しかし、目の前には助けなければならない大切な人がいるのだ。
後退の二文字を打ち捨てて、ネギは詠唱を終らせる。

「雷の暴風ッ!!」

光が爆発する。
ネギの突き出した掌から放たれた稲妻は、荒れ狂う暴風を具して、獰猛な龍の如く鬼の胴体へ突撃した。

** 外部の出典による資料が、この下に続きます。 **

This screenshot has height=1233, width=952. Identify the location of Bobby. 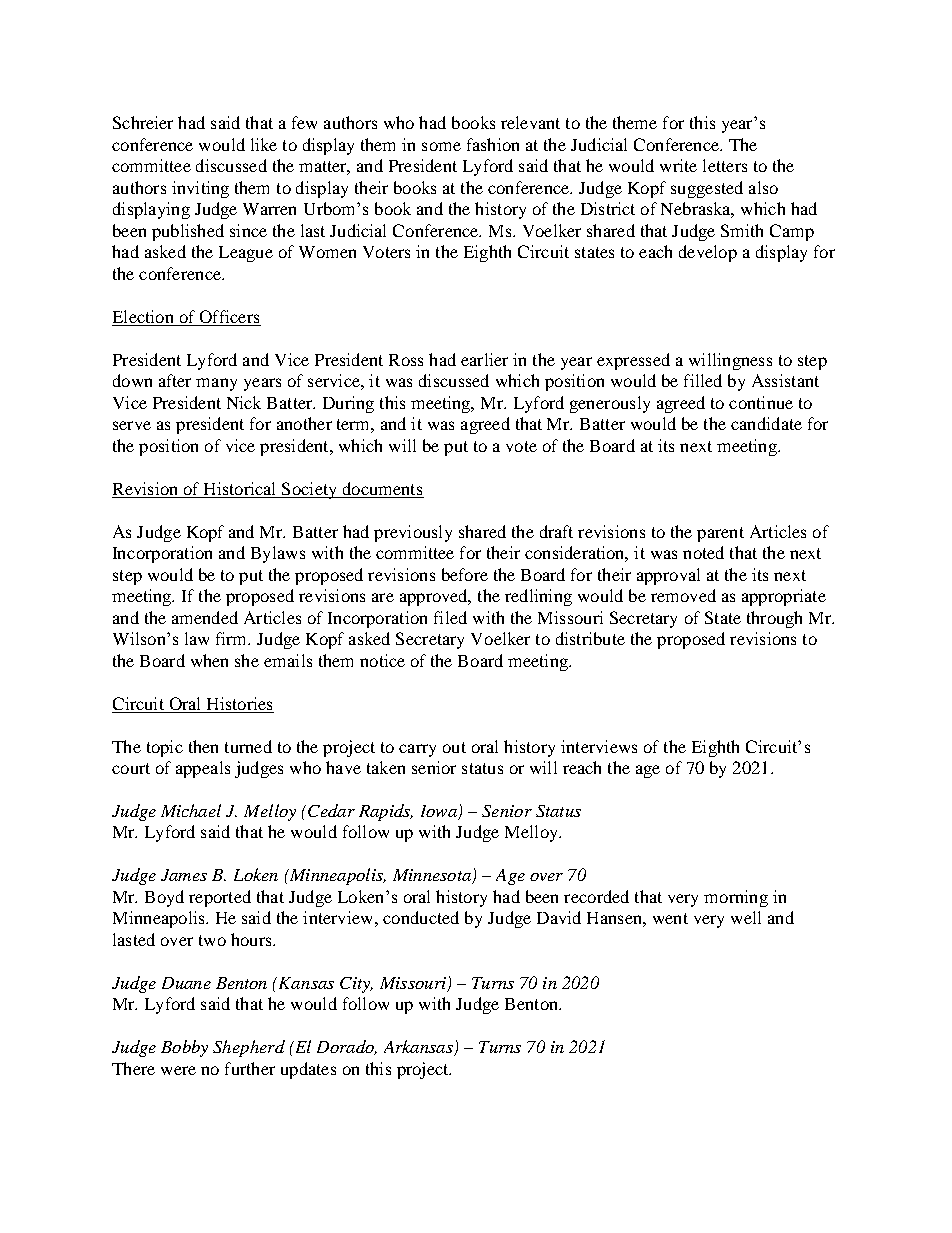
(184, 1048).
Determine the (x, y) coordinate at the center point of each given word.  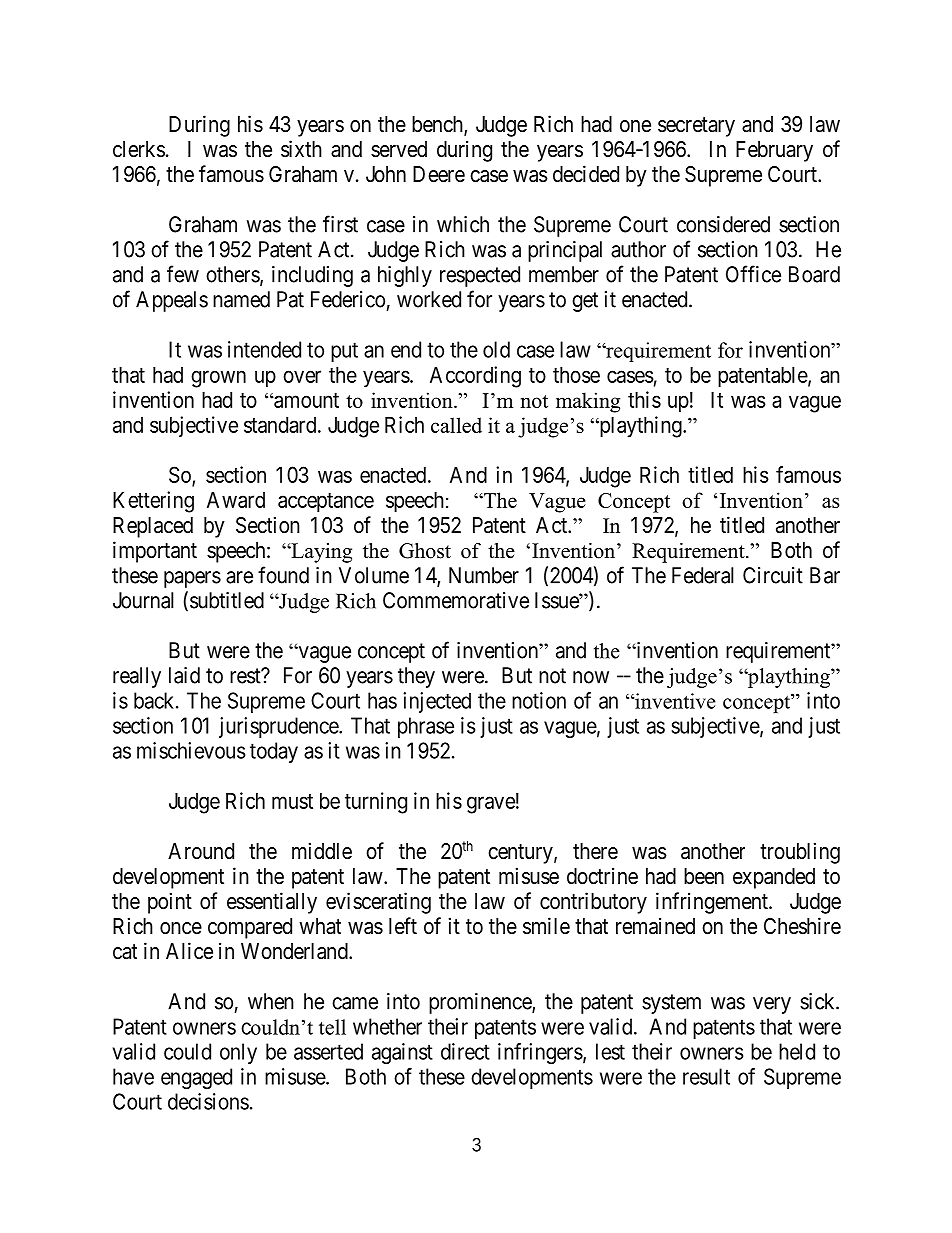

ネギが習得している中で最も強力な魔法に、千草の顔に僅かな不安が走る。
だが、それは杞憂だった。


ぱしん、と。


鬼の戦車の装甲の様な胸板の表面で、雷と風が弾けた。
ただそれだけだった。

果たして、蚊に刺された程度にも効いていないのだろうか。
状況は何一つ変わらず、鬼は身動ぎもしない。

それとはまるで正反対に、ネギは疲労と絶望感に膝を折った。

「―――はは、は。飛騨の大鬼神、リョウメンスクナ……これなら、こいつなら! 東に巣食う西洋魔術師どもを……あはははは!」

千草の笑声が、何処か遠くに聞こえる。
震える顔を上げると、ぼやける視界に千草の胸の前で仰向けになって眠る木乃香が映った。

「こ……このか、さん……」

『兄貴! しっかりしろ!!』

ネギは木乃香を助けたかったが、体の方は協力する気は無いらしい。
膝は上がらず、腕は震えるばかり。

そして更に、少年は悪い事には悪い事が重なるということを知った。

背後で、硝子が砕け散るような音が鳴ったのだ。

「……善戦だったけれど、残念だったねネギ君……」

氷を思わせる声に、ネギは弱々しく振り向いた。
戒めの矢による拘束を解かれたフェイトが、ゆっくりとこちらに向かって歩を進めていた。


―――絶体絶命。万事休す。前門の虎、後門の狼。


日本で覚えた熟語が、ネギの頭の中で駆け巡った。